Copy each line below in which the string "Select" occurs.

══ RECORDED DATA

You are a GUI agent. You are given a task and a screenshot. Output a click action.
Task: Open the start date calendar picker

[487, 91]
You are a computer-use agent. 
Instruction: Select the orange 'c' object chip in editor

════
══ RECORDED DATA

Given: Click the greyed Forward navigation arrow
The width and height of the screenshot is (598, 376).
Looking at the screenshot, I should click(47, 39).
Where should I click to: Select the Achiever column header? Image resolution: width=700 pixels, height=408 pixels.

════

_ANSWER TO THIS TASK_
Instruction: Select the orange 'c' object chip in editor
Where should I click to: Select the Achiever column header? Image resolution: width=700 pixels, height=408 pixels.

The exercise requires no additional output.